Task instructions — Transcribe the blog post below word for word, from start to finish.

I would like to blame my recent silence on the fact that we have one leg in NYC, one leg in MA, and our little family of 3 (4! says George) has been camping out in my parents’ spare bedroom, with all the attendant chaos that brings. House buying (we close in 2 weeks!), beach-going (good news: EJ didn’t burn; bad news: I did, badly), losing important cords, like those that charge camera batteries, and those that upload pictures.

Those are totally legitimate reasons.

But really, it’s because I got wholly and completely sucked into the Twilight books and movie. Last person on the entire planet, I know, but although I CAN knit while reading, I don’t really like to. Which puts a damper on the knitting when I get full-fledged sucked into a book series that I can’t stop reading, and re-reading.

Now that I’ve burned through them (several times) I’m feeling recharged for the knitting. Okay, also cause I got to hang out with (some of) my knittahs Sunday night, who I have missed desperately during my two years in NYC.

Knitting to come shortly, as soon as the camera battery charges and I can take some pictures. For now, you’ll have to settle for some of this:

EJ’s first trip in a shopping cart, holding on for dear life.

Gentle readers, I feel the need to tell you that I am now a Grown Up. There’s no mistaking it, and for better or worse, there is no turning back. I am a parent, I am 30, and I willingly put scissors to my knitting. All are pretty scary prospects, and none of them can be undone once done (although I’m guessing many, many people have tried).

(Also, I act like turning 30 was a choice. It was a choice only in that the alternative was dying, or stopping time, lengths I was not willing or able to go to to avoid my thirties.)

But I digress, as usual.

People, I cut my knitting.

As in, let me spend weeks knitting this sweater and hope to hell I don’t mess it all up when I decide to cut down the middle, all because I was too freaking lazy to knit back and forth.

(Non-knitters, all you need to know is that when you cut knitting, it unravels. Unless you do it in a very specific, precise, way. It’s scary as hell.)

A block of data:
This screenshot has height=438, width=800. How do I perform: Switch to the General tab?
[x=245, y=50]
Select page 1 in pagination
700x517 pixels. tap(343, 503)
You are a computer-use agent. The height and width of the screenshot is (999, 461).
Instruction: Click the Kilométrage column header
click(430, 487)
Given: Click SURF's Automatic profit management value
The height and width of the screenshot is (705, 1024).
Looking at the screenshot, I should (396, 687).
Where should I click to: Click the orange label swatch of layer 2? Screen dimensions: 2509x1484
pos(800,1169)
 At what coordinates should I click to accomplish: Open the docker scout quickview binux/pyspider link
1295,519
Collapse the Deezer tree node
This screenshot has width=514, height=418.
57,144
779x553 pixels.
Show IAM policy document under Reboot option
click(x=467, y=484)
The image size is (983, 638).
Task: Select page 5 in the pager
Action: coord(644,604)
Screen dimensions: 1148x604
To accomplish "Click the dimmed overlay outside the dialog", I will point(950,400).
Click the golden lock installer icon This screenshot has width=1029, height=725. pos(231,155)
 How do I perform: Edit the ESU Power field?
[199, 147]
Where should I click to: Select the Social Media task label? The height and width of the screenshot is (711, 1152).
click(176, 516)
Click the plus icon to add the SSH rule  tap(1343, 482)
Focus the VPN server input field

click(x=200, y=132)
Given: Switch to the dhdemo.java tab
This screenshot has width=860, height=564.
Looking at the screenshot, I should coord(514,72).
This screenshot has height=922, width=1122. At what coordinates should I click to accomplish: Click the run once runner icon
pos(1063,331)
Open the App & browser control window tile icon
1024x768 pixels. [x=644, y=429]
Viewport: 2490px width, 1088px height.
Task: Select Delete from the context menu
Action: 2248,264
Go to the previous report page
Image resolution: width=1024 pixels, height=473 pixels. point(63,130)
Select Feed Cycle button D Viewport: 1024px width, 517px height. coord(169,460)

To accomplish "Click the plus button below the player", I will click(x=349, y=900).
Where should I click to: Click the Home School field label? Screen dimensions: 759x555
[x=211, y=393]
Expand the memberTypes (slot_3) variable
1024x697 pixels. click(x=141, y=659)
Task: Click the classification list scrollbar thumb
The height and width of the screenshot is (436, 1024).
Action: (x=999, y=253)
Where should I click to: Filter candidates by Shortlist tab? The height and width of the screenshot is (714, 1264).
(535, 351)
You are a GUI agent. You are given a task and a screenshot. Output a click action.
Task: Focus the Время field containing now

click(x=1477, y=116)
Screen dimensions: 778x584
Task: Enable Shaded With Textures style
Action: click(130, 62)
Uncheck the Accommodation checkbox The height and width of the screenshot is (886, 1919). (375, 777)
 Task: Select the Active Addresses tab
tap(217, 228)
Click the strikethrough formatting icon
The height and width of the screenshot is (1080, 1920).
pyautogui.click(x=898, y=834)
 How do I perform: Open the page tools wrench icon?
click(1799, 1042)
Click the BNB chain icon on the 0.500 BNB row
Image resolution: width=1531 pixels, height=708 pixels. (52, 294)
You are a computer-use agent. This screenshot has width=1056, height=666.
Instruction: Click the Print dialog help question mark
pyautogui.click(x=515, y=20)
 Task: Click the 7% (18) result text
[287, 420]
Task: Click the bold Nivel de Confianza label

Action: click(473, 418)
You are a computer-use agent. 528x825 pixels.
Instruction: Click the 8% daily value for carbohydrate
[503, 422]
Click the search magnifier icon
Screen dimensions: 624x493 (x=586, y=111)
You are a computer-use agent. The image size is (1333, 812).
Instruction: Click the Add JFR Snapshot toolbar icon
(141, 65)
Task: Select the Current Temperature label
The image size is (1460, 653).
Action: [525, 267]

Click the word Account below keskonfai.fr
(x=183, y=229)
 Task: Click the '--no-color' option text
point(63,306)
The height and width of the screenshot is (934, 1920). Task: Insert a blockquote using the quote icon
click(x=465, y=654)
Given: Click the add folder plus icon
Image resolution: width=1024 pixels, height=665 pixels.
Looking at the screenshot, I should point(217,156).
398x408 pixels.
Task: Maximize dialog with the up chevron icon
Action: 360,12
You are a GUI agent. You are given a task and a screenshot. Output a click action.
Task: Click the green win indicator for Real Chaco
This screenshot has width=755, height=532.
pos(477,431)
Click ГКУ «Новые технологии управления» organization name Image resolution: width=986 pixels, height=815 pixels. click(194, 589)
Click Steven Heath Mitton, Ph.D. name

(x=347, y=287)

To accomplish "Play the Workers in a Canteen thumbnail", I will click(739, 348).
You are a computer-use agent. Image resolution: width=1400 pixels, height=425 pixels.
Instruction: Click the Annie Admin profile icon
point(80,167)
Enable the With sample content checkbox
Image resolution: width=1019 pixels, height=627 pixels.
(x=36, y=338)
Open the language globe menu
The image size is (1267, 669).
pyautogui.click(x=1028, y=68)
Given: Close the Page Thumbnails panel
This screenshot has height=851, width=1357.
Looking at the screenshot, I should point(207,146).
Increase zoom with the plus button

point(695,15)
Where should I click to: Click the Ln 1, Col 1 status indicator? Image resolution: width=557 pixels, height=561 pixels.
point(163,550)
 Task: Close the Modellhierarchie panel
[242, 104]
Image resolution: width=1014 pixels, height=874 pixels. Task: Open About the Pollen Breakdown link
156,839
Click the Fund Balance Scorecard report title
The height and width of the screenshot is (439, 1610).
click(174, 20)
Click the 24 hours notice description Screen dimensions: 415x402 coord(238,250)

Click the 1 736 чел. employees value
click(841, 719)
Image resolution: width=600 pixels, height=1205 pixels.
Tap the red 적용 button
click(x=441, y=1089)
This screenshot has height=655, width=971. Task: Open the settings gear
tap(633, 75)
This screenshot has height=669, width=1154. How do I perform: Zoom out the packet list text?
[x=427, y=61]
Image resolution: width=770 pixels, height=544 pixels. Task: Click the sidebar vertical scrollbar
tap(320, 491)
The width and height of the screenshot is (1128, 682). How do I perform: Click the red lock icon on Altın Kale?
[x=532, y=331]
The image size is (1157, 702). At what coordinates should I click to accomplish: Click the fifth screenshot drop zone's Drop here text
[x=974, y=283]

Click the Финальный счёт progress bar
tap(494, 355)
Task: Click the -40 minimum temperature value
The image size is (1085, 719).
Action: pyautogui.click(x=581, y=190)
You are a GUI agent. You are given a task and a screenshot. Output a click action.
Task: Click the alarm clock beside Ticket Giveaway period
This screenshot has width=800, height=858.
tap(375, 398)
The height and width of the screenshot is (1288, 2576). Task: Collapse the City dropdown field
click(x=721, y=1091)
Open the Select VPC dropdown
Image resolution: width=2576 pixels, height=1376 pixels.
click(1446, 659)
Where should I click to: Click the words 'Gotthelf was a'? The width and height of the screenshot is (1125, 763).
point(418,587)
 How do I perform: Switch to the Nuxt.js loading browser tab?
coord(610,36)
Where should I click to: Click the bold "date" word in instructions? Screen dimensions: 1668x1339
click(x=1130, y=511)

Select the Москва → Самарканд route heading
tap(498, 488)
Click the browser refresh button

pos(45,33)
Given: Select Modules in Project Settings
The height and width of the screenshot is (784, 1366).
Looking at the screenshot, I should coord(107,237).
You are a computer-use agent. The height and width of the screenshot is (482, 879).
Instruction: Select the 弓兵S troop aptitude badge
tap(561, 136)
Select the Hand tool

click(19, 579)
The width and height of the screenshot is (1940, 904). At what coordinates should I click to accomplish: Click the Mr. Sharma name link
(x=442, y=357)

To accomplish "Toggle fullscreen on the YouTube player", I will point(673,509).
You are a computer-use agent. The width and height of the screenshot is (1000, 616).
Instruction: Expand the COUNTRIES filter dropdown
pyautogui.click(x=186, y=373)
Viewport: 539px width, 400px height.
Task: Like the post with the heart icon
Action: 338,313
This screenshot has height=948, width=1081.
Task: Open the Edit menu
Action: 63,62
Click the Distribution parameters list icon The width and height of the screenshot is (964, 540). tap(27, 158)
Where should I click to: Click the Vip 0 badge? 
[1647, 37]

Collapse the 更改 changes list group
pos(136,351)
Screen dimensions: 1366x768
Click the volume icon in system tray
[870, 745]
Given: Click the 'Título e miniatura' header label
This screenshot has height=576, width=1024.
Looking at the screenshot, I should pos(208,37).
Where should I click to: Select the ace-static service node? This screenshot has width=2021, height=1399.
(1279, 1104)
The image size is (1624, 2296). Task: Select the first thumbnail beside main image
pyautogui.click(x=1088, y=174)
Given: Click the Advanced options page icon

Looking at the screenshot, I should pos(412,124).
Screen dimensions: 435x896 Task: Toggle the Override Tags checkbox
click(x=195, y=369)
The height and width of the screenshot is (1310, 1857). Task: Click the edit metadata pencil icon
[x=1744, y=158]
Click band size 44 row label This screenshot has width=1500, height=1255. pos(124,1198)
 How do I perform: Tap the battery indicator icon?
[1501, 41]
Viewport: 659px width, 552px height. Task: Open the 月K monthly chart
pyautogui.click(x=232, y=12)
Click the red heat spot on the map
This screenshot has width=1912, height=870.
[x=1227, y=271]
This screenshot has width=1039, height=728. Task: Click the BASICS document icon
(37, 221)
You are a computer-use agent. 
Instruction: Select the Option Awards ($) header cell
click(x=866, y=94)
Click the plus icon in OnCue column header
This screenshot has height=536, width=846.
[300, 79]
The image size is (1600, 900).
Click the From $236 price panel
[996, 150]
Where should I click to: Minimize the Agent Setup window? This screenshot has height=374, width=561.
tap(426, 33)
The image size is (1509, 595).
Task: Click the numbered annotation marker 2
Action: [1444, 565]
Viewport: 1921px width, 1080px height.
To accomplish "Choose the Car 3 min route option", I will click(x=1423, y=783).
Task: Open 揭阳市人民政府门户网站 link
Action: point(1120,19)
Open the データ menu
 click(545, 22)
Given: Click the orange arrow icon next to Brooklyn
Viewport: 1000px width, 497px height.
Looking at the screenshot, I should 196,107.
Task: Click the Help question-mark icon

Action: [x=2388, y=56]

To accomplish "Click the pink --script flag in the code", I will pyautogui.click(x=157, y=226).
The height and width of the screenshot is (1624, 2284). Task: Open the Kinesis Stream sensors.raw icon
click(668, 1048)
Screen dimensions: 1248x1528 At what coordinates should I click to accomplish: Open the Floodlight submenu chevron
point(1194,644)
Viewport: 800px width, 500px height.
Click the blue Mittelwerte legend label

Response below —
I would like to blame my recent silence on the fact that we have one leg in NYC, one leg in MA, and our little family of 3 (4! says George) has been camping out in my parents’ spare bedroom, with all the attendant chaos that brings. House buying (we close in 2 weeks!), beach-going (good news: EJ didn’t burn; bad news: I did, badly), losing important cords, like those that charge camera batteries, and those that upload pictures.

Those are totally legitimate reasons.

But really, it’s because I got wholly and completely sucked into the Twilight books and movie. Last person on the entire planet, I know, but although I CAN knit while reading, I don’t really like to. Which puts a damper on the knitting when I get full-fledged sucked into a book series that I can’t stop reading, and re-reading.

Now that I’ve burned through them (several times) I’m feeling recharged for the knitting. Okay, also cause I got to hang out with (some of) my knittahs Sunday night, who I have missed desperately during my two years in NYC.

Knitting to come shortly, as soon as the camera battery charges and I can take some pictures. For now, you’ll have to settle for some of this:

EJ’s first trip in a shopping cart, holding on for dear life.

Gentle readers, I feel the need to tell you that I am now a Grown Up. There’s no mistaking it, and for better or worse, there is no turning back. I am a parent, I am 30, and I willingly put scissors to my knitting. All are pretty scary prospects, and none of them can be undone once done (although I’m guessing many, many people have tried).

(Also, I act like turning 30 was a choice. It was a choice only in that the alternative was dying, or stopping time, lengths I was not willing or able to go to to avoid my thirties.)

But I digress, as usual.

People, I cut my knitting.

As in, let me spend weeks knitting this sweater and hope to hell I don’t mess it all up when I decide to cut down the middle, all because I was too freaking lazy to knit back and forth.

(Non-knitters, all you need to know is that when you cut knitting, it unravels. Unless you do it in a very specific, precise, way. It’s scary as hell.)